Laura Freeland, executive director of the Southern Dallas County Inland Port Transportation Management Association, said dozens of industries rely on the rail terminal and intermodal facility in Hutchins. That includes appliance manufacturers such as Whirlpool, retailers such as AutoZone and companies that make building and medical supplies.
“Supply chain has become such a focus for companies,” Freeland said. “They are paying attention to what is going on.”
Railroad engineers and conductors, who are leading the strike threat, want more protections to help with “quality of life issues” that union leaders say have made life as a railroad engineer or conductor untenable and are driving away young recruits. They say railroad operators have enacted strict attendance policies that make it difficult to take time off to go to work or attend family events.

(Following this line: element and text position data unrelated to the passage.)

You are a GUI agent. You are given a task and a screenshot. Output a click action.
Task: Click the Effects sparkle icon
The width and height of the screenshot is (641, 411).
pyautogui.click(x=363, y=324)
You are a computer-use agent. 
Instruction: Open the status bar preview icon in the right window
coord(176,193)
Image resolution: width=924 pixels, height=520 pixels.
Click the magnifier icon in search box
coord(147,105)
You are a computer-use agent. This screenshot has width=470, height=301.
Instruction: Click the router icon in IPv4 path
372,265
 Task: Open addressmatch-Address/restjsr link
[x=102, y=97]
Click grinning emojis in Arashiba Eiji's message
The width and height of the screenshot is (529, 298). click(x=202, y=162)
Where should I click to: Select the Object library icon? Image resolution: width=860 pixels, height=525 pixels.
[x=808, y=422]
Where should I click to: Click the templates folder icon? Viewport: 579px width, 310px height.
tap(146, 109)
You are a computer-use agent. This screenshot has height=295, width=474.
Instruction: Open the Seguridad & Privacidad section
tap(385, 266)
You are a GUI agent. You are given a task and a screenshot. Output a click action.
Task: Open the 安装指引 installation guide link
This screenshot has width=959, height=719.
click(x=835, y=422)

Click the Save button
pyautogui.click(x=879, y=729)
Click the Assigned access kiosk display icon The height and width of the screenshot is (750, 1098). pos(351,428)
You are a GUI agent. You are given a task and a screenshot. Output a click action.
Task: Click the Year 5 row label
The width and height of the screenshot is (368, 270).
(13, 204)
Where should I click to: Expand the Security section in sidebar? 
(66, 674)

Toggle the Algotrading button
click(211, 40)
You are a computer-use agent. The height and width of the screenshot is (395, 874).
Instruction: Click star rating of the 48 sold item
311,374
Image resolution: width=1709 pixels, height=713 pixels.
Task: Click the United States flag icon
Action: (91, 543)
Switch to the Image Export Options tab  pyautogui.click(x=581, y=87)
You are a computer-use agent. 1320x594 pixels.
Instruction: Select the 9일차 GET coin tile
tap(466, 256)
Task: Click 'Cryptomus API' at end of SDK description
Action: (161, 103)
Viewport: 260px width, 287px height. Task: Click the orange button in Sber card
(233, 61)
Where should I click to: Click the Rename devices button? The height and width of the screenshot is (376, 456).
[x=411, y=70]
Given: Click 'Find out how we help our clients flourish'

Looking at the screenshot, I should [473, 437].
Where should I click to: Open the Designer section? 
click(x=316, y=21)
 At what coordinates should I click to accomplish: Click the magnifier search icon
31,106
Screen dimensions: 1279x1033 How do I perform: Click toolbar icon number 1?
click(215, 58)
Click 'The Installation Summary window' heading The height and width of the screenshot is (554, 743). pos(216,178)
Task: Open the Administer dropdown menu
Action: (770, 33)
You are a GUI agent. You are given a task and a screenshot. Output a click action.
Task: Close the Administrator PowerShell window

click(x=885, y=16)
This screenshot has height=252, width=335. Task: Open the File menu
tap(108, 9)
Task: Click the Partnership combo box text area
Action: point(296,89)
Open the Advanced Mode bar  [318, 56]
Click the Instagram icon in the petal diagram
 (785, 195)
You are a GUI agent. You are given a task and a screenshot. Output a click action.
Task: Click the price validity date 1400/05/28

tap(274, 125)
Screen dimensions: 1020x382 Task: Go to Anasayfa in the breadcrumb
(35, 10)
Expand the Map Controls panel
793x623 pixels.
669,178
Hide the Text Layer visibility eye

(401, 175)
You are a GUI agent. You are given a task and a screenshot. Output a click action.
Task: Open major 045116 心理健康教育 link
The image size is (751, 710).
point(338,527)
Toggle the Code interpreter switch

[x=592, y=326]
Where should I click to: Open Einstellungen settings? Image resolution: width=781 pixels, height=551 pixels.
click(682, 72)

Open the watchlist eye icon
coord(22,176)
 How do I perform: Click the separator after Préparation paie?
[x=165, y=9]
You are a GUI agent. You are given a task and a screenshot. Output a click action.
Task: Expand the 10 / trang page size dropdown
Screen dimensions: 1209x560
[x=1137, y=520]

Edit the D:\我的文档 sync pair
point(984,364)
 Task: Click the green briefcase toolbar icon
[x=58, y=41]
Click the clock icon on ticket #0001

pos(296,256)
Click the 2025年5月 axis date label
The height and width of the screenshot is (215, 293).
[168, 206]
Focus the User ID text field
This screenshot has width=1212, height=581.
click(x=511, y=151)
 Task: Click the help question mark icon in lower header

It’s a sentiment that’s been echoed by other union and nonunionized workers over the last year, from pilots and flight attendants to retail and restaurant workers.
“No working-class American should be treated with this level of harassment in the workplace for simply becoming ill or going to a routine medical visit,” said a letter Sunday from the two lead unions in the dispute, the Brotherhood of Locomotive Engineers and Trainmen and the Society and SMART-TD. “These employment policies have forced thousands of employees out of the industry and make it all but impossible to recruit new workers.”
The trade group for railroad operators says they are offering generous raises and just want to ensure that critical railroads keep operating as they face their own shortage of workers.
It’s been decades since a vital industry such as rail has faced an industrywide shutdown, said Bob Bruno, a labor and economics professor at the University of Illinois.
“We don’t see national strikes anymore,” Bruno said. “They tend to be conflicts between one union and one workplace, not against an entire industry.”
A Presidential Emergency Board appointed by the Biden administration to broker a deal is recommending a contract that would give immediate 14.1% raises and increase that to 24% over the next five years. In Texas, railroad workers made about $131,000 a year on average in 2019, according to the American Association of Railroads.
But union leaders say their members need relief from years of strain following layoffs, furloughs and a shrinking number of railroad workers.
“Usually they are able to work their way through a deal but this season might be different for a whole number of reasons,” said Allen Rutter, a researcher at Texas A&M’s Transportation Institute. “Like the airline workers, nurses and truck drivers, railroad workers showed up to work during the pandemic and kept the trains running.”